The Handbook of Research Management is a unique tool for the newly promoted research leader. Larger-scale projects are becoming more common throughout the social sciences and humanities, housed in centres, institutes and programmes. Talented researchers find themselves faced with new challenges to act as managers and leaders rather than as individual scholars. They are responsible for the careers and professional development of others, and for managing interactions with university administrations and external stakeholders. Although many scientific and technological disciplines have long been organized in this way, few resources have been created to help new leaders understand their roles and responsibilities and to reflect on their practice.

This Handbook has been created by the combined experience of a leading social scientist and a chief executive of a major international research development institution and funder. The editors have recruited a truly global team of contributors to write about the challenges they have encountered in the course of their careers, and to provoke readers to think about how they might respond within their own contexts.
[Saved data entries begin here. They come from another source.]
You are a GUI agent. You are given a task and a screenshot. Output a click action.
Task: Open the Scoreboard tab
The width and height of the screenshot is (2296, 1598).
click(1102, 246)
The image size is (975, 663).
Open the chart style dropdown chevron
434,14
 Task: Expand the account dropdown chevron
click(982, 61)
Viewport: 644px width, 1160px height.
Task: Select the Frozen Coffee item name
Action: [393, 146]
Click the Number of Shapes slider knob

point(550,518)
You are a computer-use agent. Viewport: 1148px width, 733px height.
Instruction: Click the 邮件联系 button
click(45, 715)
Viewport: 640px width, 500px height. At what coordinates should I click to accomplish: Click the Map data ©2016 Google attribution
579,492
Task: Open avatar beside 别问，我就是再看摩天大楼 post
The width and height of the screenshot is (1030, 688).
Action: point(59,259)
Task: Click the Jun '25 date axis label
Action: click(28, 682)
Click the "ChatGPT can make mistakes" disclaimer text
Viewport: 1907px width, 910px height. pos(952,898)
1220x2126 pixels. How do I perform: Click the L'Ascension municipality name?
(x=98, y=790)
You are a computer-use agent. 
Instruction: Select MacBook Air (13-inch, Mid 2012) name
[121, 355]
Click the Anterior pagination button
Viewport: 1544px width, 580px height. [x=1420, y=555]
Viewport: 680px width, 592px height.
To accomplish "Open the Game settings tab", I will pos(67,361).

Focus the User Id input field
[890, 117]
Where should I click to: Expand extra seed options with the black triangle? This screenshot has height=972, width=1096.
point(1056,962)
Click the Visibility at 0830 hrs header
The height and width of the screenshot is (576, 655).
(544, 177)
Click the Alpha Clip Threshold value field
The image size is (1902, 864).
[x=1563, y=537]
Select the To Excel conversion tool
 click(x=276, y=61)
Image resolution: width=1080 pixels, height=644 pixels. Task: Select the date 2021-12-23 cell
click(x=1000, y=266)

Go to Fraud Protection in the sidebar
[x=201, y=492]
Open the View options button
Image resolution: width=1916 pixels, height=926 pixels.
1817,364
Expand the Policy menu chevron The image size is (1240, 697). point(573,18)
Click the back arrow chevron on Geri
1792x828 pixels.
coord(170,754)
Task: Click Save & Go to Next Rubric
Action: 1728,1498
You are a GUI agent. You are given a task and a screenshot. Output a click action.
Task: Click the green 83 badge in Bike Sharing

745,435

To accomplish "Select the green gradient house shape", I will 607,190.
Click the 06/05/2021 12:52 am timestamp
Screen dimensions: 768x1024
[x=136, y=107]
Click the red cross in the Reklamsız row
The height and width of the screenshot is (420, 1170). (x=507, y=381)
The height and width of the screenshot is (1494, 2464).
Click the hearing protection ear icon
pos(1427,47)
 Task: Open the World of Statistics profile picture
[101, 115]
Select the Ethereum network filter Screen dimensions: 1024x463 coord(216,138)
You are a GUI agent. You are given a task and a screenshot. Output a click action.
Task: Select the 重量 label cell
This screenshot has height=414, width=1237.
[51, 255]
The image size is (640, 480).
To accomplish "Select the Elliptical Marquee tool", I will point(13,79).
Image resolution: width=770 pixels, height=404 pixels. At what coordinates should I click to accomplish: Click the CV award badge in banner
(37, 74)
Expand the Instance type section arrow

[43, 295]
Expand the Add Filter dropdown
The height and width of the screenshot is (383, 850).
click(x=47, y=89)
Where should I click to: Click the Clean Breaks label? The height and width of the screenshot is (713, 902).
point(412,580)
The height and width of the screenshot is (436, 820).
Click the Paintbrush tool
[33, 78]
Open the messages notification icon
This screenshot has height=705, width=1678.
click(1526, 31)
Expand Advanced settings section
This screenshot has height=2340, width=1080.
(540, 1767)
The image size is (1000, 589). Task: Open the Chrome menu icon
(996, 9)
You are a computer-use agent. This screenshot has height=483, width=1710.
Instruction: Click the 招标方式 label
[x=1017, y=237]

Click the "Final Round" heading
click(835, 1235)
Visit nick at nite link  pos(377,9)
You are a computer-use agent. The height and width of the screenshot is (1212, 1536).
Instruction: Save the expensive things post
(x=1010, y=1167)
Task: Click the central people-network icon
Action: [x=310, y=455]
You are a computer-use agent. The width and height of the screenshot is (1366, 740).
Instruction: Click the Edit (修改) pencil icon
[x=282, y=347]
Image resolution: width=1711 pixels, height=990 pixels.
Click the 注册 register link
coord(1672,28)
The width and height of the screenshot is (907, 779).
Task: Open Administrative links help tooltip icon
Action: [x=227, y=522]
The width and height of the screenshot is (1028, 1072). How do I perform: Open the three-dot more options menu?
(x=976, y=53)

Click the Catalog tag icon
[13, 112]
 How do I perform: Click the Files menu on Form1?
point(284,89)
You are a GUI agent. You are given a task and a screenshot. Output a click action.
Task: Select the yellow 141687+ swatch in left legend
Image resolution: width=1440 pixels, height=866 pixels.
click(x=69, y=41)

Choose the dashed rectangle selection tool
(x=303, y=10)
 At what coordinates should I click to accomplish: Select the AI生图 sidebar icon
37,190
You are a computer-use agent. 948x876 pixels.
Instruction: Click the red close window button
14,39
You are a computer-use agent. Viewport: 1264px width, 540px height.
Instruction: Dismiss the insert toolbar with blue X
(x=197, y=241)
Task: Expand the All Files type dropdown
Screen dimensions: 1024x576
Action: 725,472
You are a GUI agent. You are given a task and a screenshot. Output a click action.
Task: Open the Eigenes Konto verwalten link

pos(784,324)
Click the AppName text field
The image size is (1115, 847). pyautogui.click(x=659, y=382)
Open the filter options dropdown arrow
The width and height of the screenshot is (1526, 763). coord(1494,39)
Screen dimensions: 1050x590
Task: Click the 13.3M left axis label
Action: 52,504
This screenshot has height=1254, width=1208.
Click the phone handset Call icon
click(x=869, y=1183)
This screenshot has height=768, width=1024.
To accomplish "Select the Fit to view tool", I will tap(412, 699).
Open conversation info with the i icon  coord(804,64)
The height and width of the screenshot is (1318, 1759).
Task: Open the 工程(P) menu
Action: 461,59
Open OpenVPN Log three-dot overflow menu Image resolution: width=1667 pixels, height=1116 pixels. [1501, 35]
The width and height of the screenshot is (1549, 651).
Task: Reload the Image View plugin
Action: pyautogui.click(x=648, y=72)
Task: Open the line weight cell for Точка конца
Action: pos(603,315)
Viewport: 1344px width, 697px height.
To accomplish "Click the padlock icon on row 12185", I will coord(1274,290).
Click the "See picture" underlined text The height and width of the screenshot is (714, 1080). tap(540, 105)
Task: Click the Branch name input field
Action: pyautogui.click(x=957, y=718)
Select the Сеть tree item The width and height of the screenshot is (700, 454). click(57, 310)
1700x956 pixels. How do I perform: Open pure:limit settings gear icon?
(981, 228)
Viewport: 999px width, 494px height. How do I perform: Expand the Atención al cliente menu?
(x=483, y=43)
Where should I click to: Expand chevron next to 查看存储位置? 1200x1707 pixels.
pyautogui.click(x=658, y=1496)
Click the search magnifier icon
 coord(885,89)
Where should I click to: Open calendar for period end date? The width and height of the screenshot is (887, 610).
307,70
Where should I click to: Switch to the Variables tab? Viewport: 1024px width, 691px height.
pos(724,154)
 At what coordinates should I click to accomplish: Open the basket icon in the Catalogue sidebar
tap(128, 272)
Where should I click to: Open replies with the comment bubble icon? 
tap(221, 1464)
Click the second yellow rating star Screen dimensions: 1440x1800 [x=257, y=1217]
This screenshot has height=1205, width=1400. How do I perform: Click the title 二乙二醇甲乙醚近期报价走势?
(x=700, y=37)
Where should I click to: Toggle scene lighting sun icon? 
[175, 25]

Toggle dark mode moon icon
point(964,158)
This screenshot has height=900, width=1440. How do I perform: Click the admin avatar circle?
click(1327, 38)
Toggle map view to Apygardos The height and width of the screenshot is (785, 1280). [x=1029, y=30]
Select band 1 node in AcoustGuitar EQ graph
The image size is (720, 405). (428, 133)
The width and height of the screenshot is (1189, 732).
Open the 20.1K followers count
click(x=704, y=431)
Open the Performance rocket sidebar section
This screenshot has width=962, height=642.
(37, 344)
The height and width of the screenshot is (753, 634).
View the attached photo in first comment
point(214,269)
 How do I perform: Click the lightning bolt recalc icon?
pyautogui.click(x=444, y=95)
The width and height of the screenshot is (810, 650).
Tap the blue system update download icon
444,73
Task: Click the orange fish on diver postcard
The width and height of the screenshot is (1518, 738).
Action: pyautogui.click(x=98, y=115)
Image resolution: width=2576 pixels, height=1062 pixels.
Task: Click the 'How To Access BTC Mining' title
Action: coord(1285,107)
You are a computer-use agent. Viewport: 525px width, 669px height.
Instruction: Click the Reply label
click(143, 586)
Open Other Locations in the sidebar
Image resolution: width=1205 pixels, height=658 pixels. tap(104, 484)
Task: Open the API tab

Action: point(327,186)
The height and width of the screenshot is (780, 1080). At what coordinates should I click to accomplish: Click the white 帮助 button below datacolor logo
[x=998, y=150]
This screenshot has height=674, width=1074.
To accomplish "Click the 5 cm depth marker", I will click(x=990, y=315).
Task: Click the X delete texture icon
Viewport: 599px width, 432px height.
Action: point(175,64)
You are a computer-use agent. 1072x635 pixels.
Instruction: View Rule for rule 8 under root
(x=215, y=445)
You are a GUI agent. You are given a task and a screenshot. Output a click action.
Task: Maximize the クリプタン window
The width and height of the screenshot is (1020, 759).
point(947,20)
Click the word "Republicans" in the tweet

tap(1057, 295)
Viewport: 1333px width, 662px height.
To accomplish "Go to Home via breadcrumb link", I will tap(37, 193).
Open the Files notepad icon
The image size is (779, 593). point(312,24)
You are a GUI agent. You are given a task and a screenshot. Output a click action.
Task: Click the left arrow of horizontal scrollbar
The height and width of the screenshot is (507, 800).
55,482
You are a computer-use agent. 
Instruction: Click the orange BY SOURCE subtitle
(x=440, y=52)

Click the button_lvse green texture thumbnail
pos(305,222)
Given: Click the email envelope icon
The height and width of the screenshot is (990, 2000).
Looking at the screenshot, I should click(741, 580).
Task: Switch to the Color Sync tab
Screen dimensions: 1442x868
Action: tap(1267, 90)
This book will be a standard work of reference for new research leaders, in any discipline or country, looking for help and inspiration. The editorial commentaries extend its potential use in support of training events or workshops where groups of new leaders can come together and explore the issues that are confronting them.

Managing Research in a Developing Country

Hy V.Luong


Research in a developing country is usually conducted by its own researchers, or those from the more developed parts of the world, and only rarely by researchers from other developing countries. In conducting research in a developing country, researchers from the developed world encounter opportunities in the face of economic disparities between their home base and the country of research. But they also face political constraints and major research management challenges. In this chapter, I draw upon my research experiences in Vietnam since 1987 to illustrate more general points about research opportunities and challenges in developing countries.


A research grant can go further in a developing country than in North America, Western Europe, or Japan, although in most cases, ...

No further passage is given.